• Greg

Not being an asshole will make you more money

All too often in the course of building my business, I bump into the existence of countless assholes. From dealing with aggressive and manipulative salesmen to investors offering term sheets a monkey wouldn't be dumb enough to sign. It frankly sucks. Sucks hard.

I really don't understand why.

So many people are straight assholes in business. Especially the more you climb the ladder. As my bootstrapped business reached $3M ARR, a wave of no-name investors approached us. Some of the term sheets more than insulted me. They sought to take control of the company without any payout for the co-founders or employees. They just wanted to capitalize a company they'd now own.

I don't understand why.

Now, I'll speak negatively of them whenever I'm asked. Hell, I'll shit talk them just in case someone runs into them. How do they ever plan to build a long term business if only idiots would accept their deal?

Let's make it simple. If you try to make money from someone's detriment, you're only hurting yourself. It's a short term play.

Smart successful people do not want to work with people they cannot trust. It's not worth it. The world's too big. You'll only ever whittle away your reputation until you're surrounded by mirrors of yourself. It's not worth it.

- _Rows_:
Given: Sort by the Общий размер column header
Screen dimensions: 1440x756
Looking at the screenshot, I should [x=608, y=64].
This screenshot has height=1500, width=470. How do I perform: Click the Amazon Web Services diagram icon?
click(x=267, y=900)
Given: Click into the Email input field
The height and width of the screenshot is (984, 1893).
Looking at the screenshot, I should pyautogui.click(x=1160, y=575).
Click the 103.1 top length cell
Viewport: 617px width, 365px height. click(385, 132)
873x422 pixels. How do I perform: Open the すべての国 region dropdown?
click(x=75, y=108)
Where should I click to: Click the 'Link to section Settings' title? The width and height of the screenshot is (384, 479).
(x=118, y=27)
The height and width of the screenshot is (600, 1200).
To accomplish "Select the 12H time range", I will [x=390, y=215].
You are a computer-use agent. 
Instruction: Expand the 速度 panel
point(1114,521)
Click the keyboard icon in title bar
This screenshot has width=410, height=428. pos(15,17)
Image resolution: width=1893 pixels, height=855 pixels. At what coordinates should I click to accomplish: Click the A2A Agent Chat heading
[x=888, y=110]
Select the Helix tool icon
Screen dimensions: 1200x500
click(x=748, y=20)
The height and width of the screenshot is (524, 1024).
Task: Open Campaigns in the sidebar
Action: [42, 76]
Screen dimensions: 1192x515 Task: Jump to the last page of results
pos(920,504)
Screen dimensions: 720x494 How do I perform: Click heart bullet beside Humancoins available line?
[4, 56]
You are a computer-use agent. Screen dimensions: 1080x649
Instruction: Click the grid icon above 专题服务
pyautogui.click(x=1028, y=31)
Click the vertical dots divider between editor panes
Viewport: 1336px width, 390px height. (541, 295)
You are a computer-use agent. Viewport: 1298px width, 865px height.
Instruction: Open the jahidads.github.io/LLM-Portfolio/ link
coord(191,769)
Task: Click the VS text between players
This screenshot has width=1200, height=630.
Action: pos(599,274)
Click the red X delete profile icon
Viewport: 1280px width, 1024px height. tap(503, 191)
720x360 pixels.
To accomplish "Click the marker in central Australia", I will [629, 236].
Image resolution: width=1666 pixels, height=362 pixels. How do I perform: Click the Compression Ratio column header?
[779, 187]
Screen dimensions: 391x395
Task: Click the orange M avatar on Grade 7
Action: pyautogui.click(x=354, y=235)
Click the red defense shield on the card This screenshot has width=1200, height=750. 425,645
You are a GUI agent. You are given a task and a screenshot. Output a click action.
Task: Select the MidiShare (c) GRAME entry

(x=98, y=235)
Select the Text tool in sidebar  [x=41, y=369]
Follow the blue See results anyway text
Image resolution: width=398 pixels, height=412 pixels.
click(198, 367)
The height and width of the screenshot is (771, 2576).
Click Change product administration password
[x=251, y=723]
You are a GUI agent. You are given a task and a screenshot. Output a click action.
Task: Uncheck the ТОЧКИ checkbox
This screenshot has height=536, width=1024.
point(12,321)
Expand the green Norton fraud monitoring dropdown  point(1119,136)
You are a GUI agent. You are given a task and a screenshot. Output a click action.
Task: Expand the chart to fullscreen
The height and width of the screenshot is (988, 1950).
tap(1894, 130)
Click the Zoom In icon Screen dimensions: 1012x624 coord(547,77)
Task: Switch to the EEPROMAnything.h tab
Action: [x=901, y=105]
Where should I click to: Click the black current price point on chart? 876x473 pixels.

- _Objective_:
Quote the blog post from "I don't understand" to "accept their deal?". Work only from the blog post, not the items.

- _Result below_:
I don't understand why.

Now, I'll speak negatively of them whenever I'm asked. Hell, I'll shit talk them just in case someone runs into them. How do they ever plan to build a long term business if only idiots would accept their deal?